Stored data entries
####################
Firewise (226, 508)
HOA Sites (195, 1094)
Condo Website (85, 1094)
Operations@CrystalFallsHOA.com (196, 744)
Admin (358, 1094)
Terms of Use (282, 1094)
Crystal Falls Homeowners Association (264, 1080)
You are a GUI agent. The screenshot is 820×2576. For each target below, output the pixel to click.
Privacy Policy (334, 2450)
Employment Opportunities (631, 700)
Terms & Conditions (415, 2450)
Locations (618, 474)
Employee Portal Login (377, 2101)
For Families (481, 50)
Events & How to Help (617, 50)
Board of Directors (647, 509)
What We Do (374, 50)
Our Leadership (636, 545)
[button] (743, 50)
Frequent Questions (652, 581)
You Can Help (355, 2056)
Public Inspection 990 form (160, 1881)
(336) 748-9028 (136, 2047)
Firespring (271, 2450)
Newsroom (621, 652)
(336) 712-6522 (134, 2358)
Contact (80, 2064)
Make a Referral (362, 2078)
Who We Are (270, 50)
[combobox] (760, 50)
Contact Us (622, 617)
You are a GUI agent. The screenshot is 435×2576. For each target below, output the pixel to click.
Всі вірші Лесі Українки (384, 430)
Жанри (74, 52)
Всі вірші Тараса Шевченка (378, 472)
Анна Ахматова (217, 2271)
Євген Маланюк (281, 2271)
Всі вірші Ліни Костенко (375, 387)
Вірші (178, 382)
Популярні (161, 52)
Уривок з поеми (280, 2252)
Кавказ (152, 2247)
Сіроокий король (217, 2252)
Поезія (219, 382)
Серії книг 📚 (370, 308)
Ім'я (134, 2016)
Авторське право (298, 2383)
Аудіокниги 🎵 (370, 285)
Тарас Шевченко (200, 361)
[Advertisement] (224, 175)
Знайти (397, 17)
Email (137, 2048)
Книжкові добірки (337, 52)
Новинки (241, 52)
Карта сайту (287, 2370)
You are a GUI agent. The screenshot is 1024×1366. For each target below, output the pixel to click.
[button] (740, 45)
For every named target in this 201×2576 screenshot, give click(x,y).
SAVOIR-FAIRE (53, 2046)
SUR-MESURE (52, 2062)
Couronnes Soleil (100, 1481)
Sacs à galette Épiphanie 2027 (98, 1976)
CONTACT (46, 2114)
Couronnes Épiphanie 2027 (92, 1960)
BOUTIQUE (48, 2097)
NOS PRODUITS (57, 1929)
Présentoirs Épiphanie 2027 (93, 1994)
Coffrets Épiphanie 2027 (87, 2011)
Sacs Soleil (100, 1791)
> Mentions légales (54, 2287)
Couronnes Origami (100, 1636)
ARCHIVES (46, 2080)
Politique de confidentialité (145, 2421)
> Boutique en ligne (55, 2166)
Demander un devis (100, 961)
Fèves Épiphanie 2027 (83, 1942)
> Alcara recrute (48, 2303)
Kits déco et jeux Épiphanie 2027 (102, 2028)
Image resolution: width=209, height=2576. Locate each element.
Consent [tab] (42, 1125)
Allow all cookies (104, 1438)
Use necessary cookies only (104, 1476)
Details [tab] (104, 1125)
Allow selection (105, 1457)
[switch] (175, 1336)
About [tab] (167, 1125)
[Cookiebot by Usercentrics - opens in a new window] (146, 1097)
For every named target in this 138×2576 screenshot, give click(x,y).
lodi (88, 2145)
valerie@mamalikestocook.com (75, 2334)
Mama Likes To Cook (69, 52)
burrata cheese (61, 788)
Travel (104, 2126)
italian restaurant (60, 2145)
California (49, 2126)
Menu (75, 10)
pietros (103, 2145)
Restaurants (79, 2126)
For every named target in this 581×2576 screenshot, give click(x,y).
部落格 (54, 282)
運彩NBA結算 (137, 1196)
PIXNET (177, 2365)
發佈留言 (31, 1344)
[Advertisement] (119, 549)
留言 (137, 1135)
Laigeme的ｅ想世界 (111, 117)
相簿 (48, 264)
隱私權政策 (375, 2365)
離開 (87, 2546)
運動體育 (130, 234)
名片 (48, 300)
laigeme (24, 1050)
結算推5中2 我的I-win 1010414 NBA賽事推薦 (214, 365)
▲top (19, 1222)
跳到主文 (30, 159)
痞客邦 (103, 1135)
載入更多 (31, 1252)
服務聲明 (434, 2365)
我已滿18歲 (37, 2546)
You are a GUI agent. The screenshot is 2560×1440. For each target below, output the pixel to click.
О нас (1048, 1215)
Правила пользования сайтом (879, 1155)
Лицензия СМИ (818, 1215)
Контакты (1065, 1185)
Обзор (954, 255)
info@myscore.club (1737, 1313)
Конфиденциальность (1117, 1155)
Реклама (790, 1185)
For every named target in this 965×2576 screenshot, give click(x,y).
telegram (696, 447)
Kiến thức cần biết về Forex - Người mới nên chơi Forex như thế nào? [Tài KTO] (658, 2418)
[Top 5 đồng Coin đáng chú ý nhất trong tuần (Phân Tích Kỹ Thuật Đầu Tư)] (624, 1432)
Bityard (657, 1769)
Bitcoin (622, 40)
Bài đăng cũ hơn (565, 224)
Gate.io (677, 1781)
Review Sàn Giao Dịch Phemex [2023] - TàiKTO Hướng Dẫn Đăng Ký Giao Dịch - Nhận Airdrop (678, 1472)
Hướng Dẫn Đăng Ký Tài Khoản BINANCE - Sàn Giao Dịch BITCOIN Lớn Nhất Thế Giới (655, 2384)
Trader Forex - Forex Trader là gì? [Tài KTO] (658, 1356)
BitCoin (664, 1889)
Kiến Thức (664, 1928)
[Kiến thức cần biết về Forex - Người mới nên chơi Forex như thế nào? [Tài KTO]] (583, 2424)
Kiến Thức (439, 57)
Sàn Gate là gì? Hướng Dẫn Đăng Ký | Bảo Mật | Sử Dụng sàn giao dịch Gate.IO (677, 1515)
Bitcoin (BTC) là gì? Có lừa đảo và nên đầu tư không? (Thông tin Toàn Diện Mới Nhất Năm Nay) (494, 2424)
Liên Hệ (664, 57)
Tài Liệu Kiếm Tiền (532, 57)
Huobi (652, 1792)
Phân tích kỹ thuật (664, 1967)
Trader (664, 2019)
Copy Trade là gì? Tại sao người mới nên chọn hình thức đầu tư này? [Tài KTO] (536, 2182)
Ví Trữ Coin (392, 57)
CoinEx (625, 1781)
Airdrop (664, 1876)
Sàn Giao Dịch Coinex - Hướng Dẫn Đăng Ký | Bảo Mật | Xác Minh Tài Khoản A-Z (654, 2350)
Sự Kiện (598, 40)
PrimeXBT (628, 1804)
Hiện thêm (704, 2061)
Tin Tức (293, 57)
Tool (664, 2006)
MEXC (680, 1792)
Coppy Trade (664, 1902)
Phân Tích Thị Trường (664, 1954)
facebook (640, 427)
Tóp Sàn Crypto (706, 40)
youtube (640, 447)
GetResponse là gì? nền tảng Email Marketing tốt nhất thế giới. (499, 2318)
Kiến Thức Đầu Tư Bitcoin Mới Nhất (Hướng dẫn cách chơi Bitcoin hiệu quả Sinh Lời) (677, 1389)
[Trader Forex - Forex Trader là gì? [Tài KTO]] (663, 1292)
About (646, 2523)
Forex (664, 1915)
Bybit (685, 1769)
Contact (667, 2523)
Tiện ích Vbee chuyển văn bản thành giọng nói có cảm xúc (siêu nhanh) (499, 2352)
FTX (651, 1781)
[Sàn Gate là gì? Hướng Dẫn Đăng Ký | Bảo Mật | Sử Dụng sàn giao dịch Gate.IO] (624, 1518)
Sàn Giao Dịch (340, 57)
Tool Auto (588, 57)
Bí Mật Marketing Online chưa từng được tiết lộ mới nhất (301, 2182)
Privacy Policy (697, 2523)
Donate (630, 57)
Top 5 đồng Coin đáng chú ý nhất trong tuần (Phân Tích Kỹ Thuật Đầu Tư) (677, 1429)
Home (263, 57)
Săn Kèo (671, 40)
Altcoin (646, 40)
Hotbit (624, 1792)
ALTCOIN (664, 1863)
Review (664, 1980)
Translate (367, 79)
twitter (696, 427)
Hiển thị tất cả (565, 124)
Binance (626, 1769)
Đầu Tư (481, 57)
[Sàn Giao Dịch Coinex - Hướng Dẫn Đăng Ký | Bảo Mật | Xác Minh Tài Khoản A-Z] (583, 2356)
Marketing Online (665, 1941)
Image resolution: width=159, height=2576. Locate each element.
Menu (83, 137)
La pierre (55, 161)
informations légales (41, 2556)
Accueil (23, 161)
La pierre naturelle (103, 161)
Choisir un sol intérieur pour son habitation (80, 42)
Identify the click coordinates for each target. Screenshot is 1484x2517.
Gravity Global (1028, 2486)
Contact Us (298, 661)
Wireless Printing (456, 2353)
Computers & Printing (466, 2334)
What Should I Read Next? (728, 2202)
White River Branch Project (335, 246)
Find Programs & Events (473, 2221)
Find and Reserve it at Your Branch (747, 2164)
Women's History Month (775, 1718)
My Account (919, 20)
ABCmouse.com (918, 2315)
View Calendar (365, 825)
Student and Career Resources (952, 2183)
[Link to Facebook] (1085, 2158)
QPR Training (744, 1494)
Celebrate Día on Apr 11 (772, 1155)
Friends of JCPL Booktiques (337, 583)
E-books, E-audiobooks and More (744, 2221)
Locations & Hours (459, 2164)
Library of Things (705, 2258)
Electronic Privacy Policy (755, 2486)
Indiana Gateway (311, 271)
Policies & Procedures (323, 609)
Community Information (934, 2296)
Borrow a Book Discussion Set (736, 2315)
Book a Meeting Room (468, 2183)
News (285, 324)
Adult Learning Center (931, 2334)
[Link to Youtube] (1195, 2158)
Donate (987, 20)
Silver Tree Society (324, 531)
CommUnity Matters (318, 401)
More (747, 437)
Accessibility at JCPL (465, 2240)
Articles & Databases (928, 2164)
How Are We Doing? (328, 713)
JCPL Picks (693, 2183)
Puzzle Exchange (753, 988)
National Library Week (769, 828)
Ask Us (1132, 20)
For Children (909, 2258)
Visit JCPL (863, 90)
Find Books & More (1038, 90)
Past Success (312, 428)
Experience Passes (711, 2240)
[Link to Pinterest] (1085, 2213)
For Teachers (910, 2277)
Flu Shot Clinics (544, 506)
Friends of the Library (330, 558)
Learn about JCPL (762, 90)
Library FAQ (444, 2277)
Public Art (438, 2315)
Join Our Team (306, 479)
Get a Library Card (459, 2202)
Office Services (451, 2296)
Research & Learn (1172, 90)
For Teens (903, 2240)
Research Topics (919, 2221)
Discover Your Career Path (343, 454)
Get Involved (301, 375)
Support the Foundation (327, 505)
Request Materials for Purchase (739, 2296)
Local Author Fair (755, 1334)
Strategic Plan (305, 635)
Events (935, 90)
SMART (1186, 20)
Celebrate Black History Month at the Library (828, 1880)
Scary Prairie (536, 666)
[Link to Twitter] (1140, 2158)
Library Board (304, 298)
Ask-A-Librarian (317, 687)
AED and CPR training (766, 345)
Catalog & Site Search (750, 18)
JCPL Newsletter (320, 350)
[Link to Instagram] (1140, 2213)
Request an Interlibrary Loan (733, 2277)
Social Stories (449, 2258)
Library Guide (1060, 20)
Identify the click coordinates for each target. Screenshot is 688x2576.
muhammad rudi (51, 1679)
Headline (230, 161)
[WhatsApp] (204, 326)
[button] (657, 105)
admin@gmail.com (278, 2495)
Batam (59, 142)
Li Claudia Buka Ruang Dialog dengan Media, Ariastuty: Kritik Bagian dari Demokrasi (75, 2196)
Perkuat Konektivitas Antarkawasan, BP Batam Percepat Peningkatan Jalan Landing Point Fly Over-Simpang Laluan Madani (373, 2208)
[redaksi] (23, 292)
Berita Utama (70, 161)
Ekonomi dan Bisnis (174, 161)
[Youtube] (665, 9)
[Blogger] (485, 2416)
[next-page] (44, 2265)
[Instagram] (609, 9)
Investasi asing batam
####################
Can you repeat, word for word, every line above from the one containing "(336) 712-6522 (134, 2358)" down to the one containing "Знайти (397, 17)", including both?

Written response:
(336) 712-6522 (134, 2358)
Contact (80, 2064)
Make a Referral (362, 2078)
Who We Are (270, 50)
[combobox] (760, 50)
Contact Us (622, 617)
You are a GUI agent. The screenshot is 435×2576. For each target below, output the pixel to click.
Всі вірші Лесі Українки (384, 430)
Жанри (74, 52)
Всі вірші Тараса Шевченка (378, 472)
Анна Ахматова (217, 2271)
Євген Маланюк (281, 2271)
Всі вірші Ліни Костенко (375, 387)
Вірші (178, 382)
Популярні (161, 52)
Уривок з поеми (280, 2252)
Кавказ (152, 2247)
Сіроокий король (217, 2252)
Поезія (219, 382)
Серії книг 📚 (370, 308)
Ім'я (134, 2016)
Авторське право (298, 2383)
Аудіокниги 🎵 (370, 285)
Тарас Шевченко (200, 361)
[Advertisement] (224, 175)
Знайти (397, 17)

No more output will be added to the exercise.